最難関の「撤収」を鮮やかに乗り切る、11カ条の作業原則:「英語に愛されないエンジニア」のための新行動論(22)(3/5 ページ)
海外企業との協業プロジェクトにおいて、最も難易度が高いのは「撤収」です。撤収作業は、双方に与えるダメージを最小限に抑えつつ、ひそやかに行うことが重要です。それには、どうすればいいのか? 実践編(撤収)となる今回は、ダメージを最小限に抑え、なおかつ自らに何らかの成果をもたらすような、鮮やかな撤収のための11カ条をお伝えします。
(3)撤収の判断時期は「金の切れ目」
どんなプロジェクトであれ、基本的には「金(カネ)」が投入されなければ、継続することはできません。後ろ盾になってくれる事業部や工場が逃げ出してしまった場合も、同様です。
「金(マネー)」はプロジェクトの血液であり、「事業部や工場」はプロジェクトを実施する体(ボディ)です。技術という頭脳(ブレイン)だけでは、プロジェクトを推進できません。
あなたは、あなたが自分で生み出した技術とそのプロジェクトへの深い愛を持っていると思います。しかし、思い出してください。英語に愛されない私たちは、誰よりも「愛だけでは足りない」ということを知っているハズです。

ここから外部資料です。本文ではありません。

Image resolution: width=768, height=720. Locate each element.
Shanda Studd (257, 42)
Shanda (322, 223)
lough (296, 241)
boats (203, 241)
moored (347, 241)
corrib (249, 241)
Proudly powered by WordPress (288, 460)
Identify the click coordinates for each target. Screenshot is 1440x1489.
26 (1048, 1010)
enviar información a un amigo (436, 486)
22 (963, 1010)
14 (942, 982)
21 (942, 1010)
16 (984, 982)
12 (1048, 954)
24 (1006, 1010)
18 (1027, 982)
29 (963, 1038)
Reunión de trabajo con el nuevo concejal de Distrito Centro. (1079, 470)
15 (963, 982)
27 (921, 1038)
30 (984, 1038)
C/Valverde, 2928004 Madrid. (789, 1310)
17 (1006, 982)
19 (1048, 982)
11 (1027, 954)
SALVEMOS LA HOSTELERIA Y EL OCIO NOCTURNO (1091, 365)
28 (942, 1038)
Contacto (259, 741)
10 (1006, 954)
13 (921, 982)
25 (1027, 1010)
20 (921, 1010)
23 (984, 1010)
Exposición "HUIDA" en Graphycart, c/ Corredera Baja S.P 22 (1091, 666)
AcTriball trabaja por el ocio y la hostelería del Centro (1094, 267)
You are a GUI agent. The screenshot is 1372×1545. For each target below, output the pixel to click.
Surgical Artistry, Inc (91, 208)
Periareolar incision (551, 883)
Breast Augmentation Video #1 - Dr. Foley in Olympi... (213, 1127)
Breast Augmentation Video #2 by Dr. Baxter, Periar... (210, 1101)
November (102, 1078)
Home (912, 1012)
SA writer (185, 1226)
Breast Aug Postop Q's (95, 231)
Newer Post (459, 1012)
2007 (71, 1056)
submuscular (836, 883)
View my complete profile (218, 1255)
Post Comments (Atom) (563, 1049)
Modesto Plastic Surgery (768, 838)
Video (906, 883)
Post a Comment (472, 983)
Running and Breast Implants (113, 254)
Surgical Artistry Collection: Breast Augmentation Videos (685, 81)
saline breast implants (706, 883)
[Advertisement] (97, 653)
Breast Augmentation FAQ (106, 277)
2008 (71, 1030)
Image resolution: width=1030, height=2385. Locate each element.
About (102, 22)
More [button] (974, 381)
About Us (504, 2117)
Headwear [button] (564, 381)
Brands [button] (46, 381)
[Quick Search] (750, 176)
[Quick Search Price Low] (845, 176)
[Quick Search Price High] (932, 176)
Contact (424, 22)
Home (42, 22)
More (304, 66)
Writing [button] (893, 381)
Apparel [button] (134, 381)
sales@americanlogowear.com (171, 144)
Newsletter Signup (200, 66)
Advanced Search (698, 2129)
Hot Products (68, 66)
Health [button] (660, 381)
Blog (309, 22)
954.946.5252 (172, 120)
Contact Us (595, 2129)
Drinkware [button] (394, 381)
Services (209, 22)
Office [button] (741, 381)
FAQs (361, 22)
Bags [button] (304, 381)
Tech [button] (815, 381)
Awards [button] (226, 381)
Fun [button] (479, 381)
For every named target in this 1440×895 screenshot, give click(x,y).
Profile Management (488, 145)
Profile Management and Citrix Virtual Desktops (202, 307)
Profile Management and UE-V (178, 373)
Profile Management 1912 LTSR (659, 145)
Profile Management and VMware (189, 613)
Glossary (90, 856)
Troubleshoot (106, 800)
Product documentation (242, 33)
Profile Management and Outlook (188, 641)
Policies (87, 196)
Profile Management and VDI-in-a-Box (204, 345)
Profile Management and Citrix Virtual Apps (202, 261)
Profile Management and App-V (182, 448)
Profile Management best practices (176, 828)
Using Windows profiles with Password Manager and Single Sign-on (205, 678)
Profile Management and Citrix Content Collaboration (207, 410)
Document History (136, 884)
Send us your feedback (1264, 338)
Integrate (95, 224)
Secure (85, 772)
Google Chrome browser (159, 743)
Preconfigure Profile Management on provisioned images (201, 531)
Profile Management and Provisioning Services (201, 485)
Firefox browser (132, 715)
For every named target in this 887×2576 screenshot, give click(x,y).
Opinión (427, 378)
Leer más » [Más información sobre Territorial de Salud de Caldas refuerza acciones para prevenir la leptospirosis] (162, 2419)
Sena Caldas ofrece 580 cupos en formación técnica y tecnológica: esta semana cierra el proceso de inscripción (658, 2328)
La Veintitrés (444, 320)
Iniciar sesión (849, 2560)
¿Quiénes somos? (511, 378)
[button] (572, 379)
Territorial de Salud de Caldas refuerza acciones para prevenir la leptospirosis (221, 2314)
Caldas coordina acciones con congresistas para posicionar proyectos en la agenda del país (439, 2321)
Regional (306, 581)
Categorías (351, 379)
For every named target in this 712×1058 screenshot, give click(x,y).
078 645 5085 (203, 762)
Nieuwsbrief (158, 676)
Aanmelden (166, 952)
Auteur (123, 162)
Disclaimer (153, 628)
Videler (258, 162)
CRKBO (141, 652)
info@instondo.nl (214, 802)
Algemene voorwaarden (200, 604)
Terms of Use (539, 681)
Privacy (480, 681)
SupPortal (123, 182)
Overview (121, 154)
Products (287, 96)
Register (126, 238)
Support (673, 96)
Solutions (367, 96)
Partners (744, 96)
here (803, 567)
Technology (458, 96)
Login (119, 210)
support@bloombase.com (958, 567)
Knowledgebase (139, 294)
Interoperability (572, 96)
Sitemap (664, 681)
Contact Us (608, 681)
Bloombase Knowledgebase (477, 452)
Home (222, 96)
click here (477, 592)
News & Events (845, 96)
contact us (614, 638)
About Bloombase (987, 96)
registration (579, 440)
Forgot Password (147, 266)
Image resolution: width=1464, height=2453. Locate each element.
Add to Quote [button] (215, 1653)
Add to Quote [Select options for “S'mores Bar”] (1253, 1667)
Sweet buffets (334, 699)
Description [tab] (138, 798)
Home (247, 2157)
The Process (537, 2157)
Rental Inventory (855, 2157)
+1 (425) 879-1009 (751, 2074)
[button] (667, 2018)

(4)状況のいかんに関わらず「失敗」という言葉を使ってはならない
誰が何と言おうと、プロジェクトに「失敗」という二文字を使ってはなりません。
金銭的な損害はどうにかなる場合もありますが、「失敗」という称呼は、グローバル協業をした会社はもちろん、自分の会社も、幹部から担当者に至るまで、全ての人のプライドをズタズタに傷付けることになるからです。
ここで使うべき代替の表現は、「第一段階の終了」または「一定の目的を達成」です。
(5)プロジェクト開始直後から、プロジェクト撤収のための布石を打っておく
これが一番大切なことになります。
開始直後からの布石とは、例えば上記のような『第一段階』『一定の目的』などという用語を濫用し、定量的な表現は、極力使用を控えることです。
売り上げの数値目標などを表記することは、最低にして最悪の手です。営業部門では避けて通れないかもしれませんが、私たちエンジニアの世界であれば、「数値を記載しなくてもすむケース」が多いはずです。ここで不必要な見えを張るべきではありません。それらの記載は、後々、接収戦において最大の障害となります。